● **Work instructions**:
a – From the page on the data narratives workshop, list every example it gives of a form a data narrative can take.
b – Pick up the page on the data narratives workshop after its final sentence and write the next part.

/StoredDataStories

Materials (code & data) for the ODSC East 2020 Virtual Conference workshop: 'Building Data Narratives: An End-to-End Machine Learning Practicum'

Primary LanguageHTML

StoredDataStories

Materials (code & data) for the ODSC East 2020 Virtual Conference workshop: 'Building Data Narratives: An End-to-End Machine Learning Practicum'

Why data narratives?

  • The machine learning campaign is nearing its conclusion. Data has been collected and curated. Features have been engineered. Multiple models have been built and evaluated.
  • Now it's time to communicate the details, conclusions, and actionable insights that are consequences of the machine learning campaign.
  • There are multiple audiences: fellow data scientists who are as interested in the mechanics of the machine learning campaign as they are in the outcome; data engineers who might be tasked with putting the models into production; managers and customers whose main interest is in the outcome, and how the results might be utilized.
  • The purpose of a data narrative is communication, e.g., a notebook that mixes code, text, results, figures, and explanations into one seamless document; an HTML page; a document suitable for publication.
  • During this workshop attendees will start with tabular dataframes, build classification and regression models, document the model building process, and prepare presentations (slides) and documents (PDF) that describe the machine learning campaign. We'll demonstrate how one body of code can be used to prepare notebooks, slides, and documents. There will be an emphasis on tools and techniques that produce well-crafted tables, figures, and plots.

● **Extracted records**:
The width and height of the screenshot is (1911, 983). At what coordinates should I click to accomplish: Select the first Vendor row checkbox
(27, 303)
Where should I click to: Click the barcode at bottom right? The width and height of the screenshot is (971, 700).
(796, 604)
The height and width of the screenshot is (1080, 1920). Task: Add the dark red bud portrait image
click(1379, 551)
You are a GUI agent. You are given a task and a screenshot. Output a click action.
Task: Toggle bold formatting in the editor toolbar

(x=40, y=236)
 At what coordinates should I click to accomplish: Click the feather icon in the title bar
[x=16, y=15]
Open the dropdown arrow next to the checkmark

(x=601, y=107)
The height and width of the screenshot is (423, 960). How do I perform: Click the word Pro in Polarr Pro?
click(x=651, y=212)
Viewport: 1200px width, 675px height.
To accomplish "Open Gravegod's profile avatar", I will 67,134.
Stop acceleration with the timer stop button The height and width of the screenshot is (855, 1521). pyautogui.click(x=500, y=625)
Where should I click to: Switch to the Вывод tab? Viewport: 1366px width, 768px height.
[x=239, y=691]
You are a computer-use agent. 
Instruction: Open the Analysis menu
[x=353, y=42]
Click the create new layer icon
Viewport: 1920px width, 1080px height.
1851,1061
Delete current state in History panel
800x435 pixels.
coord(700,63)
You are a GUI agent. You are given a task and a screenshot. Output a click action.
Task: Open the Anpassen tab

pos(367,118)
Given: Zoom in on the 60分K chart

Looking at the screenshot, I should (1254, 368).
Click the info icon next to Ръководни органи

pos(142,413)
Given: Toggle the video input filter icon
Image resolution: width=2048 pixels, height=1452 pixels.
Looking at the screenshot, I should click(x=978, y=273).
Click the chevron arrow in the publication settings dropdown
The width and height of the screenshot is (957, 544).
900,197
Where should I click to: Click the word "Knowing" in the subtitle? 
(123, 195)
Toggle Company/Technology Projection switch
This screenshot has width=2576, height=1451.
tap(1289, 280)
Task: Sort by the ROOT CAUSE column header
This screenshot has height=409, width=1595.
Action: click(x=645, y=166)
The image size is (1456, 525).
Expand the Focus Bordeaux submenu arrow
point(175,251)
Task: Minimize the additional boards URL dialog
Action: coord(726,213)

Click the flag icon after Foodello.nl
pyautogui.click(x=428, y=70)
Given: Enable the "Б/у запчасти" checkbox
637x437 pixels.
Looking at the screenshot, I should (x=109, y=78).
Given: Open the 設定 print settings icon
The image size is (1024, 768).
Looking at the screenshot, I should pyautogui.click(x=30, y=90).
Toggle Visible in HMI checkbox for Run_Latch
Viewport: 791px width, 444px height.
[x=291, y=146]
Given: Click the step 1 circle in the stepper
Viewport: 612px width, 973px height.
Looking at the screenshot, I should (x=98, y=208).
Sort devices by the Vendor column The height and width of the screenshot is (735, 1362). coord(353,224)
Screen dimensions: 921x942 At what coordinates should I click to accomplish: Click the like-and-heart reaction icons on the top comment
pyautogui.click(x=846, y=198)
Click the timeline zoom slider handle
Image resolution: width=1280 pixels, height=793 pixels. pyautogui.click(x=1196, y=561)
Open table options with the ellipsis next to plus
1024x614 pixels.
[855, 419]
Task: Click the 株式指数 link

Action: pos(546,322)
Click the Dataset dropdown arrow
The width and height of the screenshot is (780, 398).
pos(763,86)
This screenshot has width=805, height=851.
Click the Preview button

● **Exercise results**:
a –
- A notebook that mixes code, text, results, figures, and explanations into one seamless document
- An HTML page
- A document suitable for publication

b –
  • Attendees are encouraged to bring data around which they would like to build narratives. The scripts used in the workshop read data in tabular form, with the following format:
Identifier Endpoint VarName-01 VarName-02 VarName-03 ...
ID-01 edpt-01 Var-01-01 Var-01-02 Var-01-03 ...
ID-02 edpt-02 Var-02-01 Var-02-02 Var-02-03 ...
ID-03 edpt-03 Var-03-01 Var-03-02 Var-03-03 ...
... ... ... ... ... ...

Topics (change frequently, as I circle the target)

  • Literate programming
    mixing code, text, results, figures & explanations into one seamless document / presentation
  • Documents
  • Presentations
  • Minimum Valuable Templates (MVT's)
  • interactivity
  • Customizing / branding templates
  • Building dashboards
  • Automated reports ...
    ... using RMarkdown
    ... using Jupyter Notebooks

Outline

  • Building a narrative's ground truth
  • Preparing for code / peer review
  • HTML presentations
  • PDF documents
  • Posters / dashboards / ...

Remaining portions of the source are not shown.